As with all neuroleptic drugs, olanzapine can cause tardive dyskinesia and rare, but life-threatening, neuroleptic malignant syndrome.
Other recognised side effects may include:
- akathisia inability to remain still
- dry mouth
- urinary retention
- orthostatic hypotension
- weight gain (90% of users experience weight gain ) (see below)
- increased appetite
- runny nose
- low blood pressure
- impaired judgment, thinking, and motor skills
- impaired spatial orientation
- impaired responses to senses
- trouble swallowing
- dental problems and discoloration of teeth
- missed periods
- problems with keeping body temperature regulated
- apathy, lack of emotion
- Endocrine side effects have included hyperprolactinemia, hyperglycemia, and diabetes mellitus
- Hyperprolactinemia causing sexual dysfunction, menstrual irregularities, and osteoporosis
The Food and Drug Administration requires all atypical antipsychotics to include a warning about the risk of developing hyperglycemia and diabetes, both of which are factors in the metabolic syndrome. These effects may be related to the drugs' ability to induce weight gain, although there are some reports of metabolic changes in the absence of weight gain. Of all the atypical antipsychotics, olanzapine is one of the most likely to induce weight gain based on various measures. The effect is not dose dependent. Olanzapine may directly affect adipocyte function, promoting fat deposition. There are some case reports of olanzapine-induced diabetic ketoacidosis. Olanzapine may decrease insulin sensitivity though one 3-week study seems to refute this. It may also increase triglyceride levels. One small, open-label, non-randomized study suggest that taking olanzapine by orally dissolving tablets may induce less weight gain, but this has not been substantiated in a blinded experimental setting.

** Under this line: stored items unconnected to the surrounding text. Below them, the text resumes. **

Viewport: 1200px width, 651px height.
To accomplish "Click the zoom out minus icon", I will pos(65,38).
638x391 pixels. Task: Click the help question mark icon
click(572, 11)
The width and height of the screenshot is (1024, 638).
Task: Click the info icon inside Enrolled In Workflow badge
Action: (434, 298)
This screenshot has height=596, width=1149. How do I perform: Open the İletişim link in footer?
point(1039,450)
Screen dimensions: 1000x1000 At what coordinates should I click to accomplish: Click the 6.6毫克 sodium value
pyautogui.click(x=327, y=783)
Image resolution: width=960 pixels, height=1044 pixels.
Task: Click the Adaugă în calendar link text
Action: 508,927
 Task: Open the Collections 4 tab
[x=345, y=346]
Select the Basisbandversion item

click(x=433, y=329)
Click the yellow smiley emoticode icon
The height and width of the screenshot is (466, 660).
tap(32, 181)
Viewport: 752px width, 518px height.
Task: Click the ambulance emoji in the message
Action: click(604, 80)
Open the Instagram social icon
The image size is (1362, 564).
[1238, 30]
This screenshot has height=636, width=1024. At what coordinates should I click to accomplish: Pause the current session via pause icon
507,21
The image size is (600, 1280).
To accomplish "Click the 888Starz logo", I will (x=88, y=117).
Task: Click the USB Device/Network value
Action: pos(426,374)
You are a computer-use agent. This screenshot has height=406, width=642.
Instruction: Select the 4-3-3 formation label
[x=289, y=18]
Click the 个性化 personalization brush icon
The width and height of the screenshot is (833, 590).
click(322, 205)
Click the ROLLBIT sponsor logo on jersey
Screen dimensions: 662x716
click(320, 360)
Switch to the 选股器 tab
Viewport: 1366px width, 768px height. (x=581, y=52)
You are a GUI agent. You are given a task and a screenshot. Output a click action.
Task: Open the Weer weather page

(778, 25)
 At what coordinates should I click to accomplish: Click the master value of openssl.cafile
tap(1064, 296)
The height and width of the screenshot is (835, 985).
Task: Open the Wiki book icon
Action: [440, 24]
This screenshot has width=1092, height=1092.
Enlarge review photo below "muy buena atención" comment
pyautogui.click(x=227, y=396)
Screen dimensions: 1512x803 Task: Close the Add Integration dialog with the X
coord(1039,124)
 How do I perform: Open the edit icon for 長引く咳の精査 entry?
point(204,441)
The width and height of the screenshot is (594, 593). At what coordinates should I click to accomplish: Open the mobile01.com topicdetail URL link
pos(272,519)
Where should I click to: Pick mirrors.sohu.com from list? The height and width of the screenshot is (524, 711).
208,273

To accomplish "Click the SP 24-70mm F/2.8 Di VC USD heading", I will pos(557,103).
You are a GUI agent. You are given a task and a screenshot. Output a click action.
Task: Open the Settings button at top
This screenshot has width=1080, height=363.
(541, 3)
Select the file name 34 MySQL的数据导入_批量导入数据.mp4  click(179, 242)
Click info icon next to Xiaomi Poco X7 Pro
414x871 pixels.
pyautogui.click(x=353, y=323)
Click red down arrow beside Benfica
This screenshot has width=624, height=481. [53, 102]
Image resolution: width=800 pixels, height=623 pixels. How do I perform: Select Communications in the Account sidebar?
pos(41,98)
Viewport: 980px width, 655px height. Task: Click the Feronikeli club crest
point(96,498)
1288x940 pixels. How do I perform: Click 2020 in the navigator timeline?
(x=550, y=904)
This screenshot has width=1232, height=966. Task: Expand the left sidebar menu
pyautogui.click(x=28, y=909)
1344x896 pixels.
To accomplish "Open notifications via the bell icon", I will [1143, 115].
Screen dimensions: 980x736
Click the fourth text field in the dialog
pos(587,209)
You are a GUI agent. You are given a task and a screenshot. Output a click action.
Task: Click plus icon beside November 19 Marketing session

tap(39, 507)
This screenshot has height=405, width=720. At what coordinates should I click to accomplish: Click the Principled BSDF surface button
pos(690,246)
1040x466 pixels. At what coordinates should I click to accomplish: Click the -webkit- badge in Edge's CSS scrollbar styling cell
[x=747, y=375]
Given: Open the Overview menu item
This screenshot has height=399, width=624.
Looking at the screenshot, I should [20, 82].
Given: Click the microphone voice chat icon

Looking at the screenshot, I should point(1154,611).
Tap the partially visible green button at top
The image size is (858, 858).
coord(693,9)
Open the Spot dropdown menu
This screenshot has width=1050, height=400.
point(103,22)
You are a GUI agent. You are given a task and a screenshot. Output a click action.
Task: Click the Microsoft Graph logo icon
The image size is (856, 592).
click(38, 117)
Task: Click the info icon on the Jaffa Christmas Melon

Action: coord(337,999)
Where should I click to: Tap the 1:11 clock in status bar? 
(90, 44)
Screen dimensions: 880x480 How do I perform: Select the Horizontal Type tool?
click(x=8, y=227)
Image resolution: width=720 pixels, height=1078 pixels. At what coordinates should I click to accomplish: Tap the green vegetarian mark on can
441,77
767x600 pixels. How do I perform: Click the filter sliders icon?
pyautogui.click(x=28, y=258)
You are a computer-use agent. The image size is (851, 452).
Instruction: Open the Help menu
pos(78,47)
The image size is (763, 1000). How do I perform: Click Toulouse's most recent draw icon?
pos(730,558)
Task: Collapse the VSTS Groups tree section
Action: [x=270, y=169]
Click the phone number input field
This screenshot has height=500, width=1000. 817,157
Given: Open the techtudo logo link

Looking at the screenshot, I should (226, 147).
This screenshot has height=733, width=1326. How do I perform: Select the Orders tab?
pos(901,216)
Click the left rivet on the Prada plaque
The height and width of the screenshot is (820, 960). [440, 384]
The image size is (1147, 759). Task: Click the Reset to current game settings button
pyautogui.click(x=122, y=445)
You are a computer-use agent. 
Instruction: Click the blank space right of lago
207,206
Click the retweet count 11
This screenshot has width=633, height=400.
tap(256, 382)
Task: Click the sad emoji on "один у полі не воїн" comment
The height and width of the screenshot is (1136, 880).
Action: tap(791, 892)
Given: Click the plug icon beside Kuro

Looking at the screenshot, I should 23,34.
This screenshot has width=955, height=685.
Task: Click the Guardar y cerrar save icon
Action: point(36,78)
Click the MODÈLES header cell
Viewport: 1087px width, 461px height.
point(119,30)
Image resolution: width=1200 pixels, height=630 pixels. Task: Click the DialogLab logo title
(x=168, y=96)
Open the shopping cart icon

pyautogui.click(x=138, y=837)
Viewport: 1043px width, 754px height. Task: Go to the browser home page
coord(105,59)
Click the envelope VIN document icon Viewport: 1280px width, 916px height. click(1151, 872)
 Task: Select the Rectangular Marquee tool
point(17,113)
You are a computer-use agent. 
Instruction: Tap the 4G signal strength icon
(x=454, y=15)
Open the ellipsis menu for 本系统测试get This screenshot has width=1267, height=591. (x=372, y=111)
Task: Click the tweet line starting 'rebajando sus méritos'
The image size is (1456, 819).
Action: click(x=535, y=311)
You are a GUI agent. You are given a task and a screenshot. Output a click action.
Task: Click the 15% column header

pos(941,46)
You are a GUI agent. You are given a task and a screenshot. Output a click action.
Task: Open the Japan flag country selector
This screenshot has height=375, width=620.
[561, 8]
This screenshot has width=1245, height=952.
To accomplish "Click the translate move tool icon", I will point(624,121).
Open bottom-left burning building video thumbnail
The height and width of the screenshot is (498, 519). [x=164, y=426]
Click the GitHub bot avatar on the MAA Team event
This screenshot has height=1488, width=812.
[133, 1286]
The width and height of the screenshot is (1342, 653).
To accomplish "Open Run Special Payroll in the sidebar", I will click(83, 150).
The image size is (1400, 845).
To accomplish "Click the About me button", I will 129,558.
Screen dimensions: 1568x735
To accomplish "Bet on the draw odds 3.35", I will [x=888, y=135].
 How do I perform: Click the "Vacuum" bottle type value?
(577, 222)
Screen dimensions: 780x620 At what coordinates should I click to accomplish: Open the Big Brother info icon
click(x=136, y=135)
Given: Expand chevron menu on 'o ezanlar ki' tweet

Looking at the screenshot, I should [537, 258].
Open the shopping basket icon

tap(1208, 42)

In a placebo-compared study of six Macaque monkeys receiving olanzapine between 17 and 27 months, a significant brain volume and weight decreases (8-11%) were detected. In latter studies of the stored samples, the changes were attributed to astrocyte and oligodendrocyte loss, with the neurons spared but positioned more closely compared to the controls.
However according to this study the neurons does not seem to be completeley spared. The gray matter shrinking found was 14.6%, but the neuron density increase was only 10.2% which corresponds to approximately a loss of 5% of the neurons.